GAZ accède au dernier cri technologique chinois
La Volga C40 dévoilée le 21 mai dernier n’a plus rien à voir avec les Volga de cette époque. Cette berline de segment D, aux dimensions comparables à une DS 9 française, diffère à peine de la Changan Raeton Plus lancée en Chine en 2022 (4,80 mètres de long). Seuls les logos et la calandre ont été modifiés.
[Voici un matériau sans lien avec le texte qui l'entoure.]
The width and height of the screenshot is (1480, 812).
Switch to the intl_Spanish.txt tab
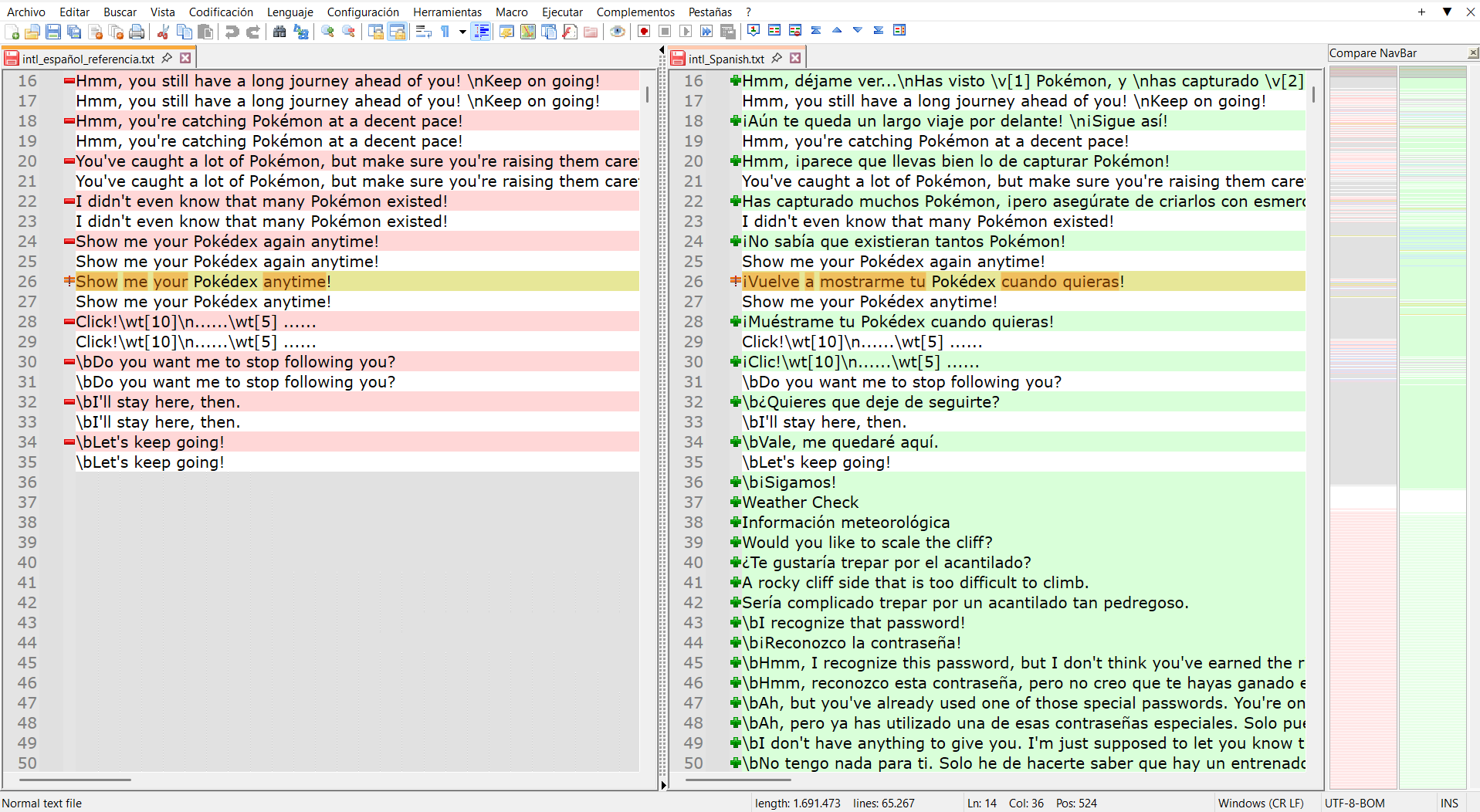726,59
A terme, trois modèles conçus par Changan Automobile seront assemblés sur le site de Nijni-Novgorod. Le cabinet Inovev confirme que la berline C40 sera rejointe sur les chaînes de GAZ courant 2025 par la version légèrement russifiée du SUV compact Changan Oshan X5 Plus, vendu sous le nom de Volga K30 (4,50 mètres de long). Un modèle apparu en Chine en 2020, un an avant le grand SUV de segment D Changan Oshan Z6, qui prendra fort logiquement l’appellation de Volga K40 (4,70 m). Les trois GAZ seront animées par un moteur à essence tout ce qu’il y a de plus conventionnel (1,5 litre turbo de 188 chevaux). Paradoxalement, l'artisan de la relance de l'industrie automobile russe sera chinois, du moins dans un premier temps.